[Saved entries]
_ _ _ _ _ _ _

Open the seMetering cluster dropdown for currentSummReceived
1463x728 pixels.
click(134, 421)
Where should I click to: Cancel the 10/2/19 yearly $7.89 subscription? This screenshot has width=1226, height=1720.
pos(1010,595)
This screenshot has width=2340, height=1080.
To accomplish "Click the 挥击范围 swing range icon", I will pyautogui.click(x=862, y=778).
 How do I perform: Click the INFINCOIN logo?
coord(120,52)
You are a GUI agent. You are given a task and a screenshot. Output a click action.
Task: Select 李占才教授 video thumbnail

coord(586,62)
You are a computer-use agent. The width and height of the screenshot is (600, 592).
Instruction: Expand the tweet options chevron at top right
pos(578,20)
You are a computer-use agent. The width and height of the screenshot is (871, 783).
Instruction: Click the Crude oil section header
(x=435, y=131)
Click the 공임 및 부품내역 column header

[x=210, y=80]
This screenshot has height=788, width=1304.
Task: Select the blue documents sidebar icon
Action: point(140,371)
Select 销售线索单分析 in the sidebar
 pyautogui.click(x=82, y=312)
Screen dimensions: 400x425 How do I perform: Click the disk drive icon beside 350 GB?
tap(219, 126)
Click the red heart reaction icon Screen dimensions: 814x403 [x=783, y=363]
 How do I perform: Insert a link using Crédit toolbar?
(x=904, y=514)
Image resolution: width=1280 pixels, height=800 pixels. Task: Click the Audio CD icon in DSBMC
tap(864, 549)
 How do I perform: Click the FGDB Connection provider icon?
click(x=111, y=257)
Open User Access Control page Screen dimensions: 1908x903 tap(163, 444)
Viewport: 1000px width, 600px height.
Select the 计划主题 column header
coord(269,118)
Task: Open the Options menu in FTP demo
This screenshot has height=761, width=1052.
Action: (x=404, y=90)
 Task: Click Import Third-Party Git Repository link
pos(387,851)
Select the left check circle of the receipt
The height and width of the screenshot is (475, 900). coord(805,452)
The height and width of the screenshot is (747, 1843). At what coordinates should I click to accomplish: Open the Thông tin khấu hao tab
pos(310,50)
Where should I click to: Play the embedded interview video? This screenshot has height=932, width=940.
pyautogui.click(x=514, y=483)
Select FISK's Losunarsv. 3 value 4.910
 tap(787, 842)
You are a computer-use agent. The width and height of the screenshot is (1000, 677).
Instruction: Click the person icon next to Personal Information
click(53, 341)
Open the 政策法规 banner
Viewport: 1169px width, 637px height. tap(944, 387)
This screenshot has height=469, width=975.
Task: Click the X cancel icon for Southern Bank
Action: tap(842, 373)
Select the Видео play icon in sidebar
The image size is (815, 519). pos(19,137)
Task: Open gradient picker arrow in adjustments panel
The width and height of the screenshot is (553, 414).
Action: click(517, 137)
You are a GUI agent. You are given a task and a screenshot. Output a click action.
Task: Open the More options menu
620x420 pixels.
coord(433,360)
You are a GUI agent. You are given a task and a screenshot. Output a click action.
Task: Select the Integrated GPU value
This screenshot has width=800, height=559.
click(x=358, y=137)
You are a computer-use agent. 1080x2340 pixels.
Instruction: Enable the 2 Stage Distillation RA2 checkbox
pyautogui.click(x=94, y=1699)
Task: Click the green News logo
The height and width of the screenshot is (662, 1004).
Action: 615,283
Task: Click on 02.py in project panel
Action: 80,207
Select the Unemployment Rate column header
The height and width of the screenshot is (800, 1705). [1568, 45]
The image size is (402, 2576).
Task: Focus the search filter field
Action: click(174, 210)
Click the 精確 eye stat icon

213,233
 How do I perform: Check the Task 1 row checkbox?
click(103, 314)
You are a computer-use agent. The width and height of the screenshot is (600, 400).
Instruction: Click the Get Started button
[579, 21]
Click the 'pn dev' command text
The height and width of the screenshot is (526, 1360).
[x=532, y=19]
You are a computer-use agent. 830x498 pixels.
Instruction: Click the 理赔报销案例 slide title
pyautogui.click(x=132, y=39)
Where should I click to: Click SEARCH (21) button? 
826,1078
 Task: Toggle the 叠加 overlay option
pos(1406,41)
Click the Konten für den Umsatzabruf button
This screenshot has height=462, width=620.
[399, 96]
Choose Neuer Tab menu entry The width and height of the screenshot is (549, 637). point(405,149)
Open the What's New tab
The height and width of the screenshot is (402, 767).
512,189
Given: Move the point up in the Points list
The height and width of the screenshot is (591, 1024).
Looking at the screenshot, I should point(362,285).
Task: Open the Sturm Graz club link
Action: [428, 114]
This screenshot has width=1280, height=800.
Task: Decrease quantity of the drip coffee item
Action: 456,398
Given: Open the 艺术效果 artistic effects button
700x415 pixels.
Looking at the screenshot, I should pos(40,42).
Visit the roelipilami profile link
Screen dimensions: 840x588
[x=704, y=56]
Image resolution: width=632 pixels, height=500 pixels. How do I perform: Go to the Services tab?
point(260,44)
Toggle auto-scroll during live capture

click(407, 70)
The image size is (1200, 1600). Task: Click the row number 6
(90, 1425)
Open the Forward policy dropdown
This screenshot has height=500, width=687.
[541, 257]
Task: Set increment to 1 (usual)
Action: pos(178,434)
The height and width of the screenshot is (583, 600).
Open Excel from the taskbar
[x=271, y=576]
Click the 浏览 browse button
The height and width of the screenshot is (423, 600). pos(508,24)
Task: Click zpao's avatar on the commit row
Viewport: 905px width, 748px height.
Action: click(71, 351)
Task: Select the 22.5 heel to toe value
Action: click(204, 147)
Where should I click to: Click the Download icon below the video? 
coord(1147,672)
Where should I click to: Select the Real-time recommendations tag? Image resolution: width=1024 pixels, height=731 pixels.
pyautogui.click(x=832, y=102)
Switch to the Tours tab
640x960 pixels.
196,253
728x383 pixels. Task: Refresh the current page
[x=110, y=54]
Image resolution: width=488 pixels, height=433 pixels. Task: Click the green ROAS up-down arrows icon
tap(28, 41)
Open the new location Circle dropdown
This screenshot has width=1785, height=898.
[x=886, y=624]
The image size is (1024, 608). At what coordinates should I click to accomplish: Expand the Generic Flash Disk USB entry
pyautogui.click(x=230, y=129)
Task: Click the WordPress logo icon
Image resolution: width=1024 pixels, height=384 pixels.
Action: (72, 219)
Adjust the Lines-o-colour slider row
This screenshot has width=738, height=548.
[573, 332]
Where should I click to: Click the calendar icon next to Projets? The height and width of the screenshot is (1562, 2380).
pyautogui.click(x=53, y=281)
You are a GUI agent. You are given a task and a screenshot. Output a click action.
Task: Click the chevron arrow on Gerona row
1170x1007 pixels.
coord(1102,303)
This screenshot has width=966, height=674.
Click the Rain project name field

_ _ _ _ _ _ _

# [WHAT YOU WILL DO]
Transcribe each entry word for word.

# [FINAL ANSWER]
Open the seMetering cluster dropdown for currentSummReceived
1463x728 pixels.
click(134, 421)
Where should I click to: Cancel the 10/2/19 yearly $7.89 subscription? This screenshot has width=1226, height=1720.
pos(1010,595)
This screenshot has width=2340, height=1080.
To accomplish "Click the 挥击范围 swing range icon", I will pyautogui.click(x=862, y=778).
 How do I perform: Click the INFINCOIN logo?
coord(120,52)
You are a GUI agent. You are given a task and a screenshot. Output a click action.
Task: Select 李占才教授 video thumbnail

coord(586,62)
You are a computer-use agent. The width and height of the screenshot is (600, 592).
Instruction: Expand the tweet options chevron at top right
pos(578,20)
You are a computer-use agent. The width and height of the screenshot is (871, 783).
Instruction: Click the Crude oil section header
(x=435, y=131)
Click the 공임 및 부품내역 column header

[x=210, y=80]
This screenshot has height=788, width=1304.
Task: Select the blue documents sidebar icon
Action: point(140,371)
Select 销售线索单分析 in the sidebar
 pyautogui.click(x=82, y=312)
Screen dimensions: 400x425 How do I perform: Click the disk drive icon beside 350 GB?
tap(219, 126)
Click the red heart reaction icon Screen dimensions: 814x403 [x=783, y=363]
 How do I perform: Insert a link using Crédit toolbar?
(x=904, y=514)
Image resolution: width=1280 pixels, height=800 pixels. Task: Click the Audio CD icon in DSBMC
tap(864, 549)
 How do I perform: Click the FGDB Connection provider icon?
click(x=111, y=257)
Open User Access Control page Screen dimensions: 1908x903 tap(163, 444)
Viewport: 1000px width, 600px height.
Select the 计划主题 column header
coord(269,118)
Task: Open the Options menu in FTP demo
This screenshot has height=761, width=1052.
Action: (x=404, y=90)
 Task: Click Import Third-Party Git Repository link
pos(387,851)
Select the left check circle of the receipt
The height and width of the screenshot is (475, 900). coord(805,452)
The height and width of the screenshot is (747, 1843). At what coordinates should I click to accomplish: Open the Thông tin khấu hao tab
pos(310,50)
Where should I click to: Play the embedded interview video? This screenshot has height=932, width=940.
pyautogui.click(x=514, y=483)
Select FISK's Losunarsv. 3 value 4.910
 tap(787, 842)
You are a computer-use agent. The width and height of the screenshot is (1000, 677).
Instruction: Click the person icon next to Personal Information
click(53, 341)
Open the 政策法规 banner
Viewport: 1169px width, 637px height. tap(944, 387)
This screenshot has height=469, width=975.
Task: Click the X cancel icon for Southern Bank
Action: tap(842, 373)
Select the Видео play icon in sidebar
The image size is (815, 519). pos(19,137)
Task: Open gradient picker arrow in adjustments panel
The width and height of the screenshot is (553, 414).
Action: click(517, 137)
You are a GUI agent. You are given a task and a screenshot. Output a click action.
Task: Open the More options menu
620x420 pixels.
coord(433,360)
You are a GUI agent. You are given a task and a screenshot. Output a click action.
Task: Select the Integrated GPU value
This screenshot has width=800, height=559.
click(x=358, y=137)
You are a computer-use agent. 1080x2340 pixels.
Instruction: Enable the 2 Stage Distillation RA2 checkbox
pyautogui.click(x=94, y=1699)
Task: Click the green News logo
The height and width of the screenshot is (662, 1004).
Action: 615,283
Task: Click on 02.py in project panel
Action: 80,207
Select the Unemployment Rate column header
The height and width of the screenshot is (800, 1705). [1568, 45]
The image size is (402, 2576).
Task: Focus the search filter field
Action: click(174, 210)
Click the 精確 eye stat icon

213,233
 How do I perform: Check the Task 1 row checkbox?
click(103, 314)
You are a computer-use agent. The width and height of the screenshot is (600, 400).
Instruction: Click the Get Started button
[579, 21]
Click the 'pn dev' command text
The height and width of the screenshot is (526, 1360).
[x=532, y=19]
You are a computer-use agent. 830x498 pixels.
Instruction: Click the 理赔报销案例 slide title
pyautogui.click(x=132, y=39)
Where should I click to: Click SEARCH (21) button? 
826,1078
 Task: Toggle the 叠加 overlay option
pos(1406,41)
Click the Konten für den Umsatzabruf button
This screenshot has height=462, width=620.
[399, 96]
Choose Neuer Tab menu entry The width and height of the screenshot is (549, 637). point(405,149)
Open the What's New tab
The height and width of the screenshot is (402, 767).
512,189
Given: Move the point up in the Points list
The height and width of the screenshot is (591, 1024).
Looking at the screenshot, I should point(362,285).
Task: Open the Sturm Graz club link
Action: [428, 114]
This screenshot has width=1280, height=800.
Task: Decrease quantity of the drip coffee item
Action: 456,398
Given: Open the 艺术效果 artistic effects button
700x415 pixels.
Looking at the screenshot, I should pos(40,42).
Visit the roelipilami profile link
Screen dimensions: 840x588
[x=704, y=56]
Image resolution: width=632 pixels, height=500 pixels. How do I perform: Go to the Services tab?
point(260,44)
Toggle auto-scroll during live capture

click(407, 70)
The image size is (1200, 1600). Task: Click the row number 6
(90, 1425)
Open the Forward policy dropdown
This screenshot has height=500, width=687.
[541, 257]
Task: Set increment to 1 (usual)
Action: pos(178,434)
The height and width of the screenshot is (583, 600).
Open Excel from the taskbar
[x=271, y=576]
Click the 浏览 browse button
The height and width of the screenshot is (423, 600). pos(508,24)
Task: Click zpao's avatar on the commit row
Viewport: 905px width, 748px height.
Action: click(71, 351)
Task: Select the 22.5 heel to toe value
Action: click(204, 147)
Where should I click to: Click the Download icon below the video? 
coord(1147,672)
Where should I click to: Select the Real-time recommendations tag? Image resolution: width=1024 pixels, height=731 pixels.
pyautogui.click(x=832, y=102)
Switch to the Tours tab
640x960 pixels.
196,253
728x383 pixels. Task: Refresh the current page
[x=110, y=54]
Image resolution: width=488 pixels, height=433 pixels. Task: Click the green ROAS up-down arrows icon
tap(28, 41)
Open the new location Circle dropdown
This screenshot has width=1785, height=898.
[x=886, y=624]
The image size is (1024, 608). At what coordinates should I click to accomplish: Expand the Generic Flash Disk USB entry
pyautogui.click(x=230, y=129)
Task: Click the WordPress logo icon
Image resolution: width=1024 pixels, height=384 pixels.
Action: (72, 219)
Adjust the Lines-o-colour slider row
This screenshot has width=738, height=548.
[573, 332]
Where should I click to: Click the calendar icon next to Projets? The height and width of the screenshot is (1562, 2380).
pyautogui.click(x=53, y=281)
You are a GUI agent. You are given a task and a screenshot. Output a click action.
Task: Click the chevron arrow on Gerona row
1170x1007 pixels.
coord(1102,303)
This screenshot has width=966, height=674.
Click the Rain project name field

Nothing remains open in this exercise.